There is also the little problem of MLAG solutions being mostly proprietary. When something fails, your best hope is a clueful technical assistance engineer on the other end of a phone line. If you want to switch vendors for some reason, you have the fun of taking the entire server out of operation for a maintenance window to do the switch, along with the vendor lock-in in the case of failure, etc.
EVPN, with its ability to attach a single host through multiple virtual Ethernet connections across an IP network, is a lot more complex on the surface. But looks can be deceiving… In the case of EVPN, you see the complexity “upfront,” which means you can (largely) understand what it is doing and how it is doing it. There is no “MLAG black box;” useful in cases where you must troubleshoot.
And there will be cases where you will need to troubleshoot.
Further, because EVPN is standards-based and implemented by multiple vendors, you can switch over one virtual connection at a time; you can switch vendors without taking the server down. EVPN is a much more flexible solution overall, opening up possibilities around multihoming across different pods in a butterfly fabric, or allowing the use of default MAC addresses to reduce table sizes.
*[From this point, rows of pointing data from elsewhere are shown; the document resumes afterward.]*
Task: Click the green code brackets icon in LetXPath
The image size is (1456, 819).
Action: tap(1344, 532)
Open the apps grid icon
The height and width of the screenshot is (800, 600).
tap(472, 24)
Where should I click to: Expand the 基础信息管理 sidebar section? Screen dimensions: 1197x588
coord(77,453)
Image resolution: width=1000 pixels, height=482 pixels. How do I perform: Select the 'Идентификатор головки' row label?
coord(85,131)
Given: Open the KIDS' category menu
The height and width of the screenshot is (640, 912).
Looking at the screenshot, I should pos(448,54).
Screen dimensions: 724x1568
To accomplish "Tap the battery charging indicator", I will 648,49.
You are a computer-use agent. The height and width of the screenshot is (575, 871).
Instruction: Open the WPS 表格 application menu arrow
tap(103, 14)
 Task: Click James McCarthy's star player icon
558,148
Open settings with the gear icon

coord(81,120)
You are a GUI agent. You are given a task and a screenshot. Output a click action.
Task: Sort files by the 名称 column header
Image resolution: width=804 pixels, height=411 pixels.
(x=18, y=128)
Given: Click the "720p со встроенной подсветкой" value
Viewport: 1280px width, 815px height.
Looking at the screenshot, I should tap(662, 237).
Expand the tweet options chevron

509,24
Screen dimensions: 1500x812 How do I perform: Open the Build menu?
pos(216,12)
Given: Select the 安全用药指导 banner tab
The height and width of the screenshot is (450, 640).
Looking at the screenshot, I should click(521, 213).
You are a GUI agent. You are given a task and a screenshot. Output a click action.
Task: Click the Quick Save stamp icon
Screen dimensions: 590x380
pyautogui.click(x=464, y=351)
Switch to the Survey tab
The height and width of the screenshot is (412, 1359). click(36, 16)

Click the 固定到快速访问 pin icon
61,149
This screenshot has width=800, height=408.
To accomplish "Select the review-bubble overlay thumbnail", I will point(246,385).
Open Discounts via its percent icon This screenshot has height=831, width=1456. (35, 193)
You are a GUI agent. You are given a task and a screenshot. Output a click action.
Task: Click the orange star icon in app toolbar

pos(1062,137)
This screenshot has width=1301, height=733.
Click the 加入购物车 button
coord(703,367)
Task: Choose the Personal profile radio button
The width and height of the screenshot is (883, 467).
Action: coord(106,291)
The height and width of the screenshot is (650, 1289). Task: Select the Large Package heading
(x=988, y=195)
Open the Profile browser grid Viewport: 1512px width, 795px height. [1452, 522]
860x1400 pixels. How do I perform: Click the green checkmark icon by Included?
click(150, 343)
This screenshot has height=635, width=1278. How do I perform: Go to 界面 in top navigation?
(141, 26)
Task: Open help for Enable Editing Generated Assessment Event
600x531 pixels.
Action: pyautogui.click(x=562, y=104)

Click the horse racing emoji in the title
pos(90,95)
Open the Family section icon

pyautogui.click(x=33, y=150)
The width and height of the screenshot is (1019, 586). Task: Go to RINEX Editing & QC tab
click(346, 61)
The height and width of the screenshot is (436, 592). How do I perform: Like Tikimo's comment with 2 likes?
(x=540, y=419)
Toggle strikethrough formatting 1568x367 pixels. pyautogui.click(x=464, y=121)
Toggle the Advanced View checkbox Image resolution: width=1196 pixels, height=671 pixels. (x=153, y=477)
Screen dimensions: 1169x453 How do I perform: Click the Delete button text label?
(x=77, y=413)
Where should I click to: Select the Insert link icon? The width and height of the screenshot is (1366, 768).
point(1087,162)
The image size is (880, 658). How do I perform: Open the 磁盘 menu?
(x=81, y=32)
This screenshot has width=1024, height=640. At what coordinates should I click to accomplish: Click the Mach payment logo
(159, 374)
Virtual chassis systems can often solve some of the same problems as EVPN, but again—you are dealing with a black box. The black box will likely never scale to the same size, and cover the same use cases, as a community-built standard like EVPN.
The bottom line
Sometimes starting with a more complex set of base technologies will result in a simpler overall system. The right system will not avoid complexity, but rather reduce it where possible and contain it where it cannot be avoided. If you find your system is inflexible and difficult to manage, maybe its time to go back to the drawing board and start with something a little more complex, or where the complexity is “on the surface” rather than buried in an abstraction. The result might actually be simpler.